▶ **WHAT YOU NEED TO DO**
Search the listing below for the word "envelope" and copy each line where it appears.

▶ **INPUT**
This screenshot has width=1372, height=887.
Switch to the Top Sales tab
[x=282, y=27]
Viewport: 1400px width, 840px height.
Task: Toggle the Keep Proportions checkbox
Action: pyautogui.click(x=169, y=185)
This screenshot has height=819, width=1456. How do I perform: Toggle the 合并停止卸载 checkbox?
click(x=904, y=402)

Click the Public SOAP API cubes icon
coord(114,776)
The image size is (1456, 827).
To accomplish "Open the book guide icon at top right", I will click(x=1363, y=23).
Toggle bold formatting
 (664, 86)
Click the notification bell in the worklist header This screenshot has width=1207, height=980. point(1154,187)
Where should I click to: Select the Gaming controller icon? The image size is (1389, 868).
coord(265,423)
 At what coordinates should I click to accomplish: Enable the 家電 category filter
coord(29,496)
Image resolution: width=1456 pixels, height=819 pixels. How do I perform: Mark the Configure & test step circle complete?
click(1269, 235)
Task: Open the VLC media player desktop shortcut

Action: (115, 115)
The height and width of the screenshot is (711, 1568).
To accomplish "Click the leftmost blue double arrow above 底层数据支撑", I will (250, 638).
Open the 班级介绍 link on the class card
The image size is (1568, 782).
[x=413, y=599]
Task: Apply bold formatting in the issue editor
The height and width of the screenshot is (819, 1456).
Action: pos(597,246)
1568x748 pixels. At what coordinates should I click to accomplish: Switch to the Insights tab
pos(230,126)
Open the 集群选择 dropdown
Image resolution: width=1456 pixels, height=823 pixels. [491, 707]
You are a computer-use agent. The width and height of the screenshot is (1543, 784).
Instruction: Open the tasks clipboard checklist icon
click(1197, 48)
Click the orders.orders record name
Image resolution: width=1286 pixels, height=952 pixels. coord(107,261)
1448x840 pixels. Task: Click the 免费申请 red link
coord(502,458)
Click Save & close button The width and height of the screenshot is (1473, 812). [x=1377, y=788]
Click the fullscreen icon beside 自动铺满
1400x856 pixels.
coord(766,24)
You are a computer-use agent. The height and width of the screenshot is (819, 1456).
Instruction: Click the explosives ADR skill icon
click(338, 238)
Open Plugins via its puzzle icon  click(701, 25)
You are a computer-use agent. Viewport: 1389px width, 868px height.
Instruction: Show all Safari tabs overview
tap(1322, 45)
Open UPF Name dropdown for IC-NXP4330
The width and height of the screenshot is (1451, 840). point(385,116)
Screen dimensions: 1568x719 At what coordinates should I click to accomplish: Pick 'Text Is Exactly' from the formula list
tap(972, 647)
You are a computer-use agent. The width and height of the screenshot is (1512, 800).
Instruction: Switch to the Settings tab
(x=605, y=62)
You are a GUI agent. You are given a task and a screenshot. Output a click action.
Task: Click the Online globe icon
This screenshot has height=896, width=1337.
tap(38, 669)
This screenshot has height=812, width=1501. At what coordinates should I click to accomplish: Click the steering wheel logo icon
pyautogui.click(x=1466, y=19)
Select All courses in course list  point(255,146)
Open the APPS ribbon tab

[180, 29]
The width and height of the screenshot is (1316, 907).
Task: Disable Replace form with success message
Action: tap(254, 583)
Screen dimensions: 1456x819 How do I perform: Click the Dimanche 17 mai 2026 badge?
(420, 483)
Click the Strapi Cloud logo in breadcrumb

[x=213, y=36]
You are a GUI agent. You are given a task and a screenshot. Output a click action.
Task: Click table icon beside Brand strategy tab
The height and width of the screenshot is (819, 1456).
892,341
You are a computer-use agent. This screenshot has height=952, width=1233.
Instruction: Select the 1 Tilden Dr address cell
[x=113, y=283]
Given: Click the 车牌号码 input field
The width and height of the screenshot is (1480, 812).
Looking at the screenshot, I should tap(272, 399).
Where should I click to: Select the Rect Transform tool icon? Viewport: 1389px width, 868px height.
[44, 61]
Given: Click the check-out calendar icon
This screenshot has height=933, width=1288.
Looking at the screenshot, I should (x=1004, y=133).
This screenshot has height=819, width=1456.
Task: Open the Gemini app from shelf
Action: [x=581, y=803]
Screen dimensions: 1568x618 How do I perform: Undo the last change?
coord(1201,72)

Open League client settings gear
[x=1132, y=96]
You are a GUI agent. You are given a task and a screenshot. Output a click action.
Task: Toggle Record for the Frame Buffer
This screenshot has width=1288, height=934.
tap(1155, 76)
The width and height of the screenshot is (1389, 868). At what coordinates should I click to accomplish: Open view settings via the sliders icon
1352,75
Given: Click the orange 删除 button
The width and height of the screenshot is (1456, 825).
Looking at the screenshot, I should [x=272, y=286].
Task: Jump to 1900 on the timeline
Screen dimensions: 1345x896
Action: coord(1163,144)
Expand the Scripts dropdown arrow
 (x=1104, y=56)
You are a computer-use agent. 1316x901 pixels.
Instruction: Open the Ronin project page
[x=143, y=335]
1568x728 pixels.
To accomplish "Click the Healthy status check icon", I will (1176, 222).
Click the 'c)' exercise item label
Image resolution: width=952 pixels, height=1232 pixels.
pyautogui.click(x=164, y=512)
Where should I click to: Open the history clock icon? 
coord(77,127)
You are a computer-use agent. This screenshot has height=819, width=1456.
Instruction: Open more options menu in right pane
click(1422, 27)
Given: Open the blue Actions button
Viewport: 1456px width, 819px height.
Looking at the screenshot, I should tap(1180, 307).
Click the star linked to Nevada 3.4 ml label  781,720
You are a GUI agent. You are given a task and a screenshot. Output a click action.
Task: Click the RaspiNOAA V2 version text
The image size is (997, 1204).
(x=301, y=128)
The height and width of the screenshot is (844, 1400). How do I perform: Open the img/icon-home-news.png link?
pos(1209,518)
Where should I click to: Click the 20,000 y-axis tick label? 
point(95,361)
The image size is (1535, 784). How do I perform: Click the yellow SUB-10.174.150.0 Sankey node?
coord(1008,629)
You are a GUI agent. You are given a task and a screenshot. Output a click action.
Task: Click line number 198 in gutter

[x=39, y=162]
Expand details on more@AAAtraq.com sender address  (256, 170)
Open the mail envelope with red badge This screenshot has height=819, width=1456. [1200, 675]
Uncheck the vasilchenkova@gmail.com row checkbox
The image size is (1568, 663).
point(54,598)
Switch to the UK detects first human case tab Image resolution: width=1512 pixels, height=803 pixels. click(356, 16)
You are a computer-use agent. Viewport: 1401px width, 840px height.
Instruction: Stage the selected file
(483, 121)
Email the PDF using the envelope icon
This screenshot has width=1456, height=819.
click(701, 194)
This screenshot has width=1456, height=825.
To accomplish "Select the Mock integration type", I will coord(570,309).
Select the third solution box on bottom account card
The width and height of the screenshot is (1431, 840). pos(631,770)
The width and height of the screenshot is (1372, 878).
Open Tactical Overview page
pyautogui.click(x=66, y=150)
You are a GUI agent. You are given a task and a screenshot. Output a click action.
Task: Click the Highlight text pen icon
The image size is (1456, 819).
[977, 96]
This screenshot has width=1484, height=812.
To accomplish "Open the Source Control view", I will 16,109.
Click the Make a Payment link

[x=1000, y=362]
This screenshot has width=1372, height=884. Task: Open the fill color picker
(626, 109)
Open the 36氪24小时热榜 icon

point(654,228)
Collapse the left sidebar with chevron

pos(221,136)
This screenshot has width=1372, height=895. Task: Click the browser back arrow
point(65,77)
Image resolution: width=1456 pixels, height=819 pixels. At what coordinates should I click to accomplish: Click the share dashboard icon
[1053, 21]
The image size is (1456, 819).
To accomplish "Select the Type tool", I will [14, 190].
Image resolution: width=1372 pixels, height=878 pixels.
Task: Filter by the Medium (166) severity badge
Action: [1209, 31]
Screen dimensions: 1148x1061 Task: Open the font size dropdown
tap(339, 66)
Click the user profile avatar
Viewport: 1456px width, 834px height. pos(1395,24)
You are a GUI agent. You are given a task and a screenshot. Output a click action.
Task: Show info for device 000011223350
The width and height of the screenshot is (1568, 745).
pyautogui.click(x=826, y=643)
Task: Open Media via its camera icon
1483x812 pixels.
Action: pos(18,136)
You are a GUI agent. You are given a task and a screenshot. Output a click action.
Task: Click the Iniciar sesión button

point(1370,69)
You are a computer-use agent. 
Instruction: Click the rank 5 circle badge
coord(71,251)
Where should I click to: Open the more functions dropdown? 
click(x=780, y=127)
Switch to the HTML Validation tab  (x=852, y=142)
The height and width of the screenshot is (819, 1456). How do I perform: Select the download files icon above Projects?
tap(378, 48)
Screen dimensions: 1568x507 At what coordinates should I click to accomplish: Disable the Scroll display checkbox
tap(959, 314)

▶ **SOLUTION FOR THIS EXERCISE**
Open the mail envelope with red badge This screenshot has height=819, width=1456. [1200, 675]
Email the PDF using the envelope icon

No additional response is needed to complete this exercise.